By the Lord, cries She then, if my Husband e’er come,

Once again with his Will for to tickle my Bum,

I’ll storm, and I’ll swear, and I’ll run staring wild;

And yet the next Night, the Man got her with Child.

S. M. 1708.

(Pt. 2, pp. 10-11)

S. M. is clearly unsympathetic to the plight of married women in an age with only the most primitive forms of birth control.[4] The picture of her as a long-suffering person is undercut by the casual male assumption that giving birth was not really dangerous and that women make too much of the pain and difficulty. That women were often forced to go through thirteen or fourteen deliveries when little thought had yet been given to creating an antiseptic environment for childbirth is apparently of little concern to S. M., who finds in the apparent willingness of the woman to have sexual intercourse one more time sufficient reason for contempt.

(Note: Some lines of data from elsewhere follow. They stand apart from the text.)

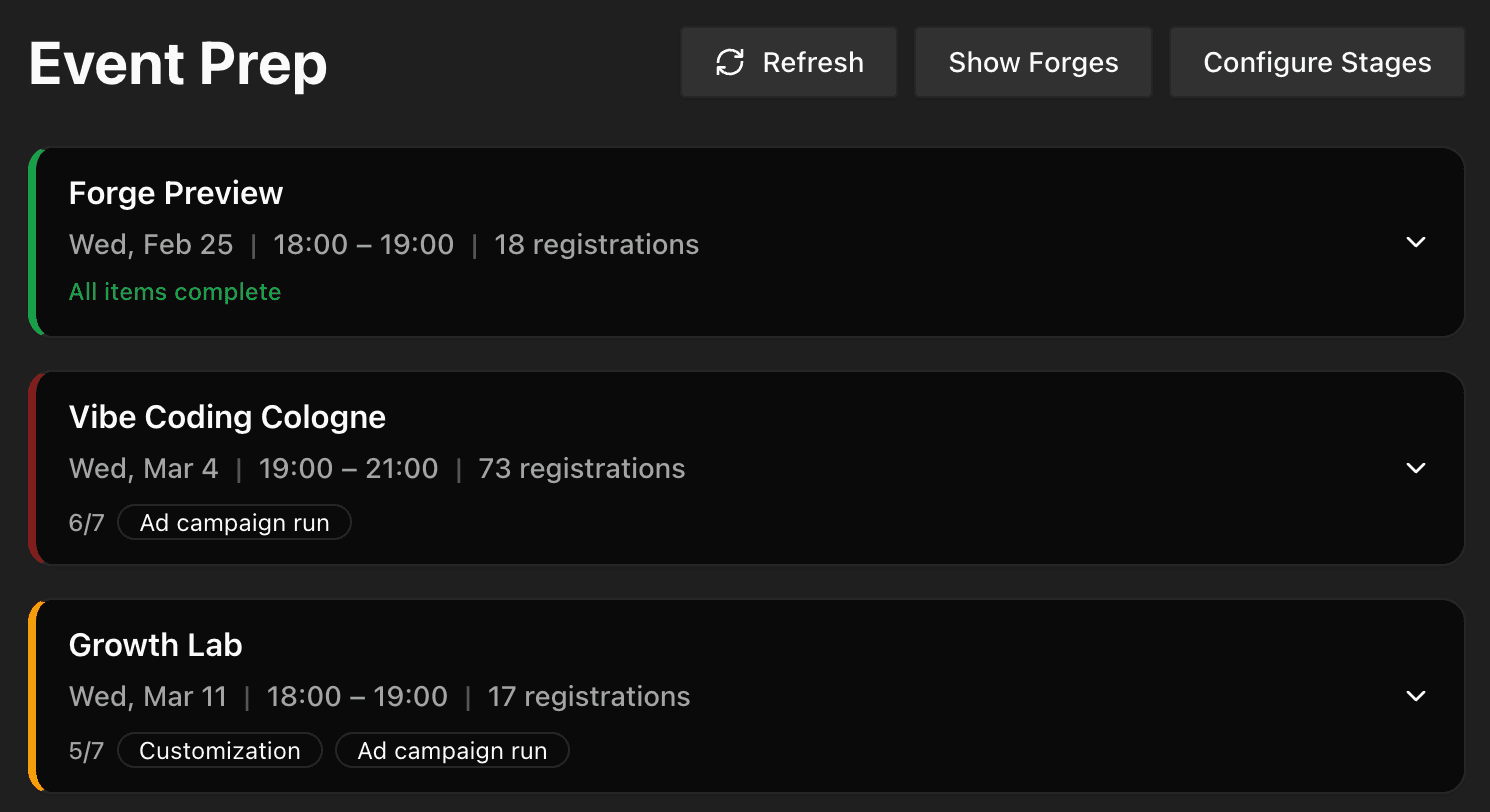Image resolution: width=1490 pixels, height=812 pixels.
Task: Open the Growth Lab card via its chevron
Action: coord(1415,696)
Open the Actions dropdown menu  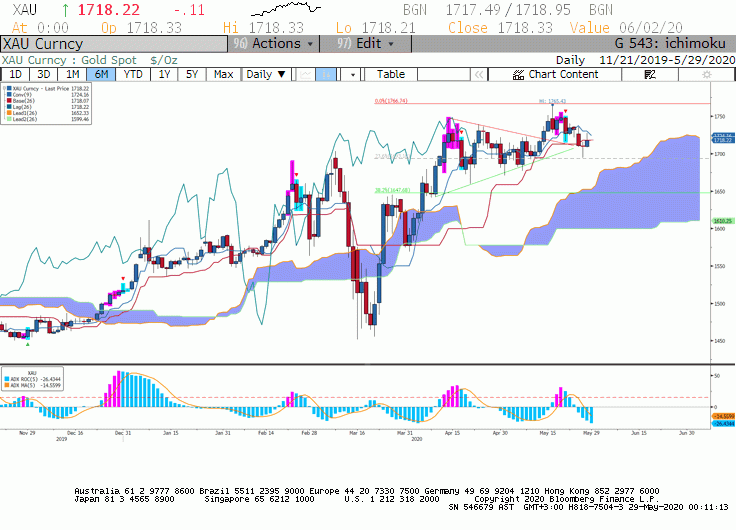[x=274, y=44]
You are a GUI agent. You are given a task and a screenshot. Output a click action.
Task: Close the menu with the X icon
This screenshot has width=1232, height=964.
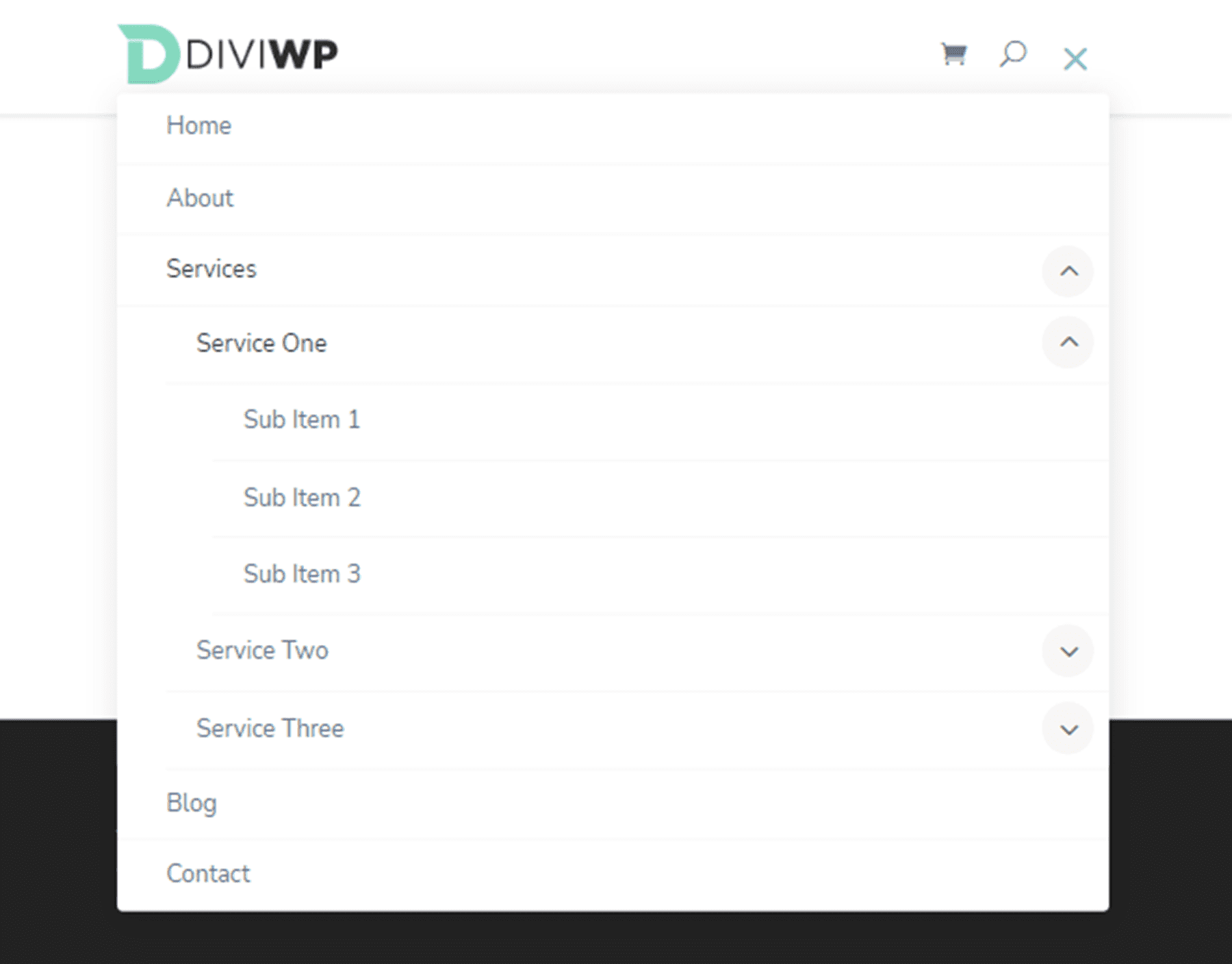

In addition to giving glimpses into social attitudes, The Merry-Thought has a variety of inscriptions that show the way these writings functioned. Professor George Guffey, in his introduction to the first part of this work (ARS 216 [1982], iii-iv), remarks upon the proposal scene carried on in Moll Flanders between Moll and the admirer who will prove her third husband and her brother. Such scenes involving witty proposals and responses cut into the windows of taverns were real enough at the time. The exchange in part two of The Merry-Thought is not, however, half so satisfactory. The woman takes umbrage at her admirer’s suggestions that the glass on which he writes is “the Emblem” of her mind in being “brittle, slipp’ry, [and] pois’nous,” and writes in retort:

I must confess, kind Sir, that though this Glass,

Can’t prove me brittle, it proves you an Ass.